Provided data below:

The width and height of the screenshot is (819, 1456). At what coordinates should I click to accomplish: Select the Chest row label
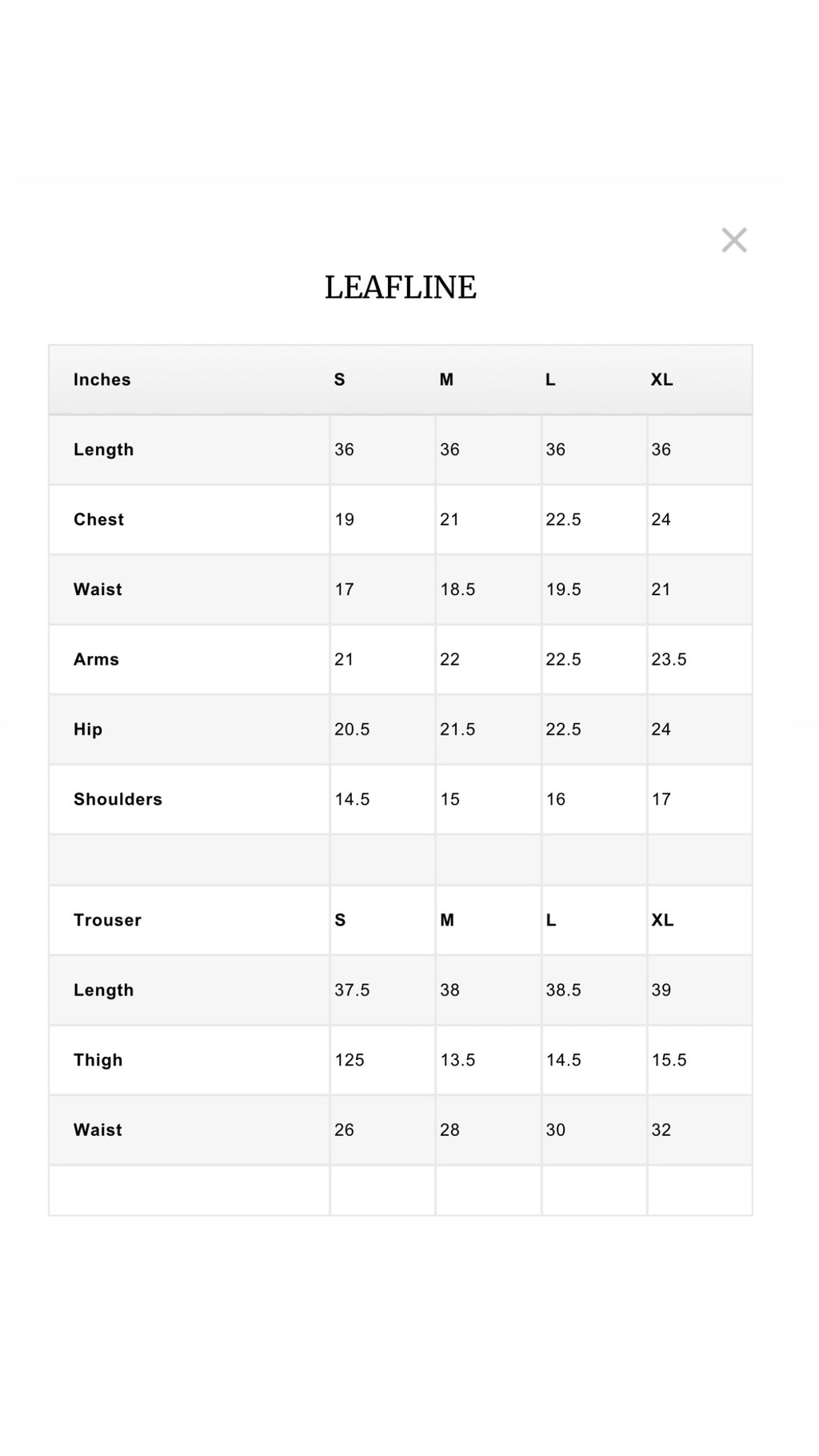(x=99, y=520)
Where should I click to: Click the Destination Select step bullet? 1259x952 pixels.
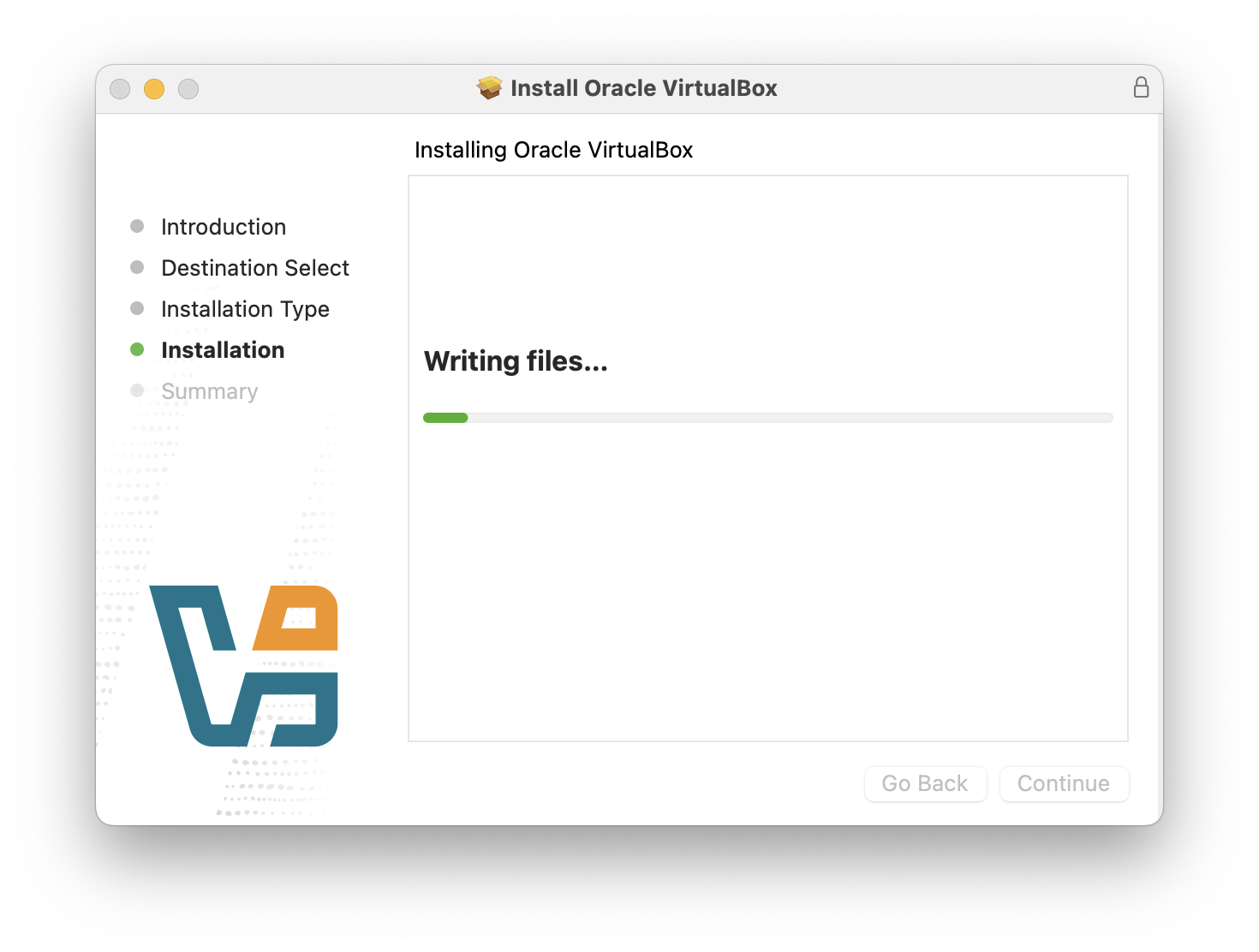pyautogui.click(x=137, y=267)
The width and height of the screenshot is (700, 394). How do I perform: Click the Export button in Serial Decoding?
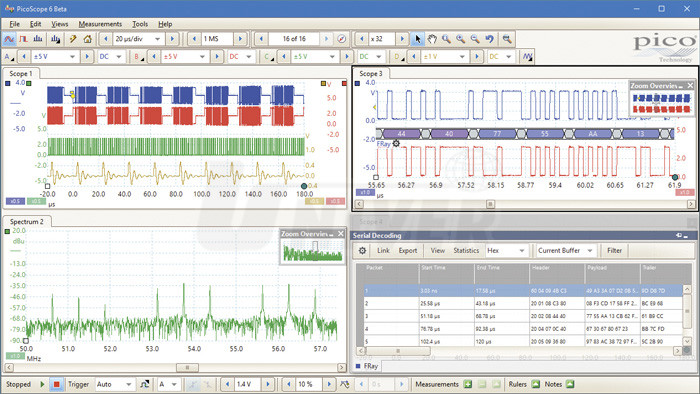point(408,251)
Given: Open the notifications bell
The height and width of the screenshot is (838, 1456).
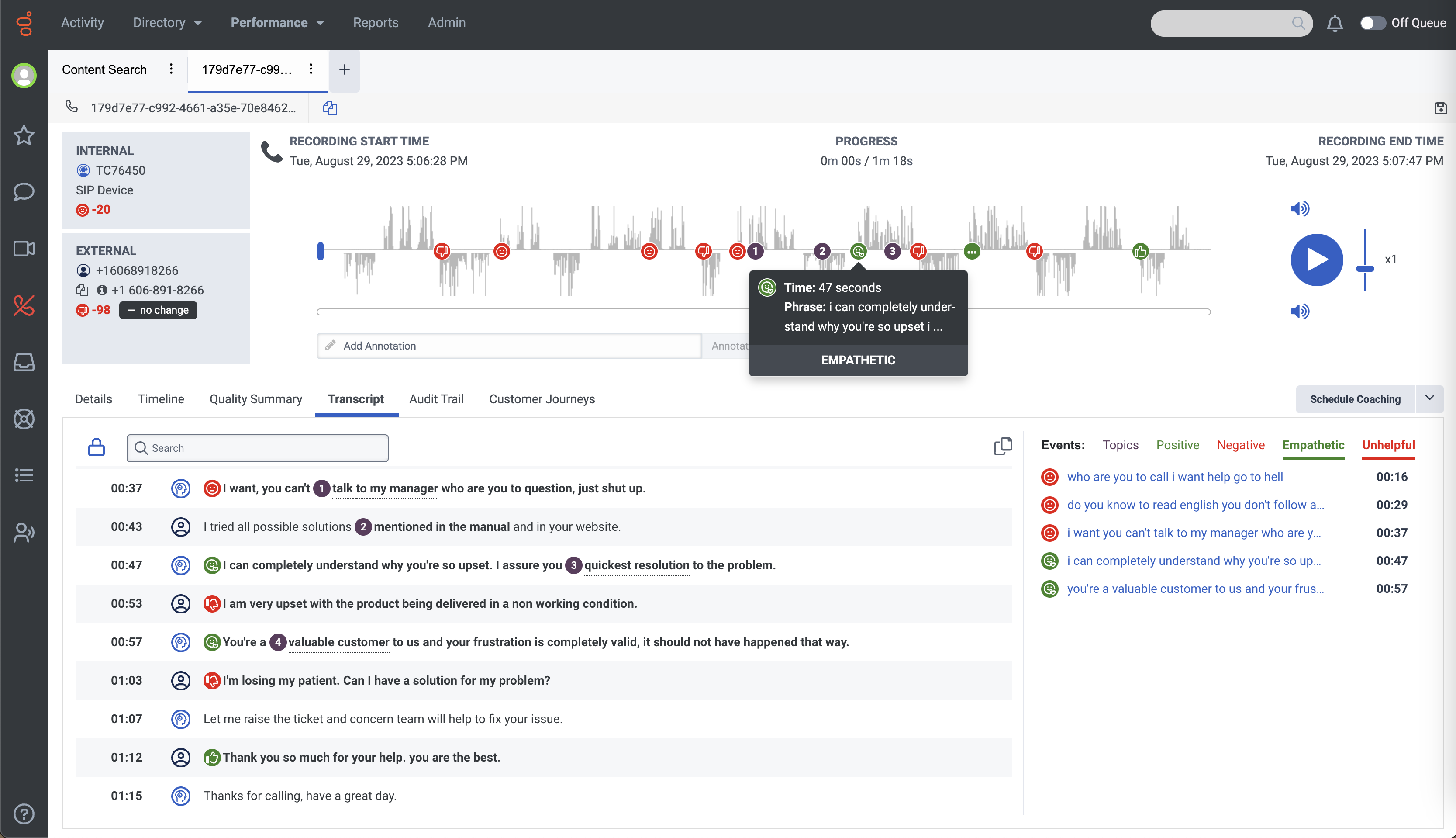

End of Provided data.

Every entry should be written out word for word, except for its pictures.

The width and height of the screenshot is (819, 1456). At what coordinates should I click to accomplish: Select the Chest row label
(x=99, y=520)
Where should I click to: Click the Destination Select step bullet? 1259x952 pixels.
pyautogui.click(x=137, y=267)
The width and height of the screenshot is (700, 394). How do I perform: Click the Export button in Serial Decoding?
point(408,251)
Given: Open the notifications bell
The height and width of the screenshot is (838, 1456).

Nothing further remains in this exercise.